I'm relatively new to brewing kombucha and I'm attempting to flavor 5 gallons at this time. I've added all 5 gallons of my f1 to a food grade plastic bucket and put in frozen fruit. It tastes ok...but it's not as sour/vinegary as I'd like. I'm sure this is due to a few things, mostly that it's pretty cold where I'm at. I did let it brew for about 9 days before dumping it all to the bucket...

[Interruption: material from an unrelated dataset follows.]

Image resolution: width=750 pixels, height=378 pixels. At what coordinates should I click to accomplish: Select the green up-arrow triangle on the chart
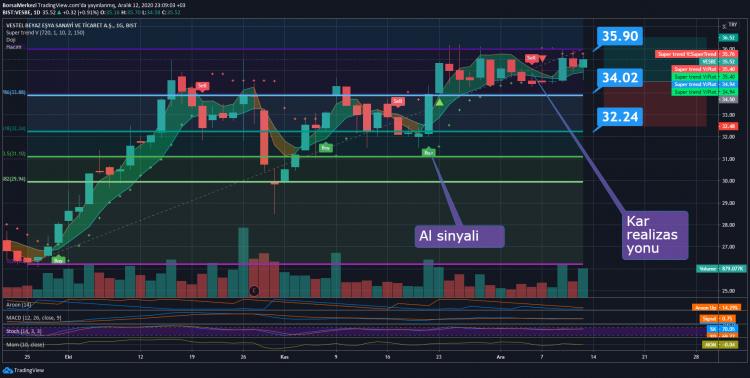point(440,102)
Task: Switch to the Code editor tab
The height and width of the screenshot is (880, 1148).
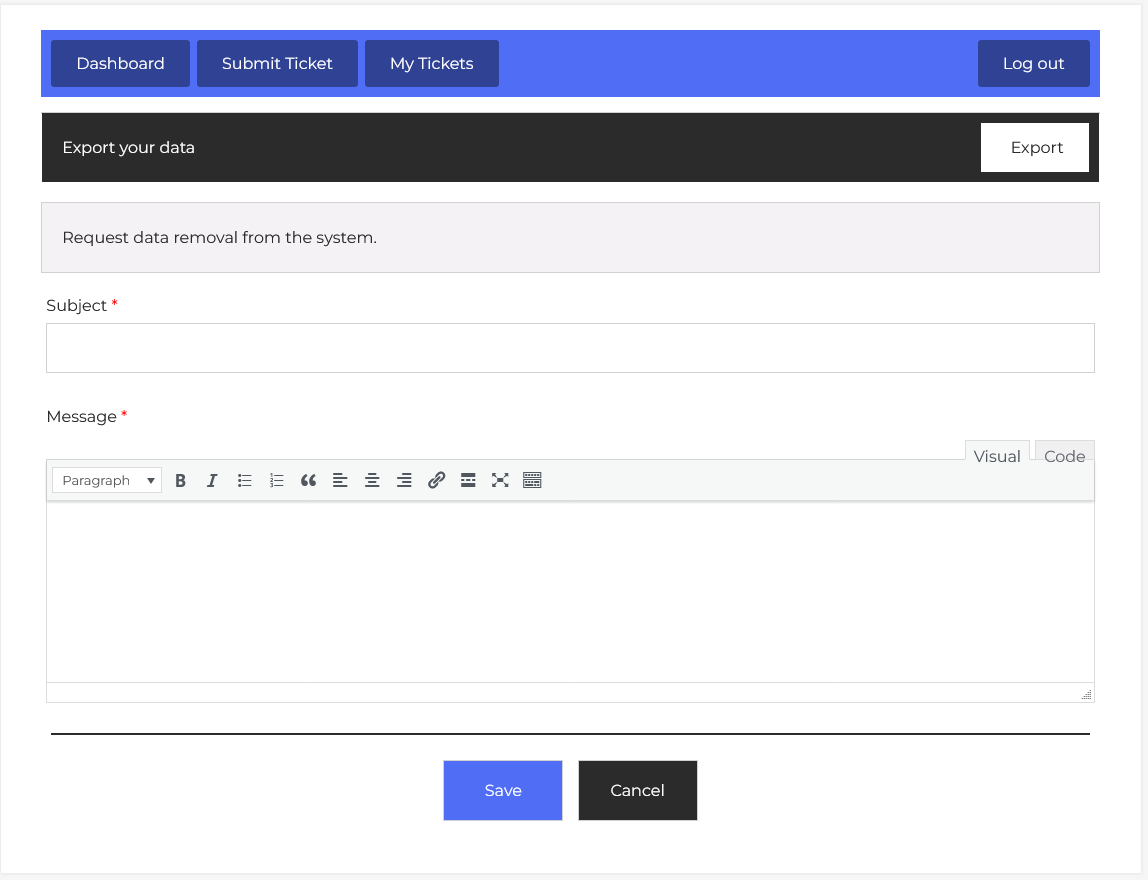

I'm wondering if I could flavor my booch and allow it to continue to ferment in a large bucket, in hopes that it will continue to sour? Is this a horrible idea? I usually seal off my brew once I'm doing f2...either by bottling it or by putting it in a keg so that air is not touching it. I've put a large tea towel over the plastic bucket for now...should I abort this plan and just keg it at the current sour level, to avoid mold?
 
I have done the secondary fermentation after adding fruit juice in an open air container (Cloth covered) many times in order to "burn off" the excessive sugars and then bottle the results with a bit of sugar for CO2. I have found it to work great. I would suggest a stainless steel spigot added to your bucket a couple of inches above the bottom which will let you taste your brew as it approaches the sweet/sour point of your liking.
 
I have a couple recipes that I use an open air 2F. But primarily I 2F using a container with an airlock.